> **TASK OBJECTIVE**
Copy the data exactly, keeping every line intact.

(Data items)
════════════════════

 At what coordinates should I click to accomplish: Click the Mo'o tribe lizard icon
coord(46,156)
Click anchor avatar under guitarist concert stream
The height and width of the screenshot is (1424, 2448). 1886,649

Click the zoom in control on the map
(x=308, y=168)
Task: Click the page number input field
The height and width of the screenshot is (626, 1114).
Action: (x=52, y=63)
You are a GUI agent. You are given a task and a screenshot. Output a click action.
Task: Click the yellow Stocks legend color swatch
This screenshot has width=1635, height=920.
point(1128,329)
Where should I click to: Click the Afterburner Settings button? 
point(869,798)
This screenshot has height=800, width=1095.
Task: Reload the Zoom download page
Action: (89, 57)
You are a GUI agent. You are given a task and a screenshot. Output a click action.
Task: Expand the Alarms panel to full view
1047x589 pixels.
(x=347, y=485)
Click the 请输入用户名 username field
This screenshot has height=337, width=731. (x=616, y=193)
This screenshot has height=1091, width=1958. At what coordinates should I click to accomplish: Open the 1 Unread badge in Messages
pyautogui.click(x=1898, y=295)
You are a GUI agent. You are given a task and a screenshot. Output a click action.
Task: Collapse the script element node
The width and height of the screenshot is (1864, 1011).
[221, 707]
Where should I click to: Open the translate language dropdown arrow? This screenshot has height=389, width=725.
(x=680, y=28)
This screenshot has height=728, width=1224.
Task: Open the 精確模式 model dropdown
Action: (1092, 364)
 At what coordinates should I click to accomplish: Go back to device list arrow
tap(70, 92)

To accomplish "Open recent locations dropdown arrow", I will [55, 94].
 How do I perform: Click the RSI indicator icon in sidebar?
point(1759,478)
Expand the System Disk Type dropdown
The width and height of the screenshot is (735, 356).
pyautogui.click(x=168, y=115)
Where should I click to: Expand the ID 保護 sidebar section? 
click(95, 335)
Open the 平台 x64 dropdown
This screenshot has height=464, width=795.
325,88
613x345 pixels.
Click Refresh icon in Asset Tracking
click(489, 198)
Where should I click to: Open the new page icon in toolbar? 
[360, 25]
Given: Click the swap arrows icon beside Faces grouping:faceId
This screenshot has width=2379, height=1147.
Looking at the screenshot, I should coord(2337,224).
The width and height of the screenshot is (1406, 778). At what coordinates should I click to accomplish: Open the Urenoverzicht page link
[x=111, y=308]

════════════════════

> **RESPONSE BOX**
 At what coordinates should I click to accomplish: Click the Mo'o tribe lizard icon
coord(46,156)
Click anchor avatar under guitarist concert stream
The height and width of the screenshot is (1424, 2448). 1886,649

Click the zoom in control on the map
(x=308, y=168)
Task: Click the page number input field
The height and width of the screenshot is (626, 1114).
Action: (x=52, y=63)
You are a GUI agent. You are given a task and a screenshot. Output a click action.
Task: Click the yellow Stocks legend color swatch
This screenshot has width=1635, height=920.
point(1128,329)
Where should I click to: Click the Afterburner Settings button? 
point(869,798)
This screenshot has height=800, width=1095.
Task: Reload the Zoom download page
Action: (89, 57)
You are a GUI agent. You are given a task and a screenshot. Output a click action.
Task: Expand the Alarms panel to full view
1047x589 pixels.
(x=347, y=485)
Click the 请输入用户名 username field
This screenshot has height=337, width=731. (x=616, y=193)
This screenshot has height=1091, width=1958. At what coordinates should I click to accomplish: Open the 1 Unread badge in Messages
pyautogui.click(x=1898, y=295)
You are a GUI agent. You are given a task and a screenshot. Output a click action.
Task: Collapse the script element node
The width and height of the screenshot is (1864, 1011).
[221, 707]
Where should I click to: Open the translate language dropdown arrow? This screenshot has height=389, width=725.
(x=680, y=28)
This screenshot has height=728, width=1224.
Task: Open the 精確模式 model dropdown
Action: (1092, 364)
 At what coordinates should I click to accomplish: Go back to device list arrow
tap(70, 92)

To accomplish "Open recent locations dropdown arrow", I will [55, 94].
 How do I perform: Click the RSI indicator icon in sidebar?
point(1759,478)
Expand the System Disk Type dropdown
The width and height of the screenshot is (735, 356).
pyautogui.click(x=168, y=115)
Where should I click to: Expand the ID 保護 sidebar section? 
click(95, 335)
Open the 平台 x64 dropdown
This screenshot has height=464, width=795.
325,88
613x345 pixels.
Click Refresh icon in Asset Tracking
click(489, 198)
Where should I click to: Open the new page icon in toolbar? 
[360, 25]
Given: Click the swap arrows icon beside Faces grouping:faceId
This screenshot has width=2379, height=1147.
Looking at the screenshot, I should coord(2337,224).
The width and height of the screenshot is (1406, 778). At what coordinates should I click to accomplish: Open the Urenoverzicht page link
[x=111, y=308]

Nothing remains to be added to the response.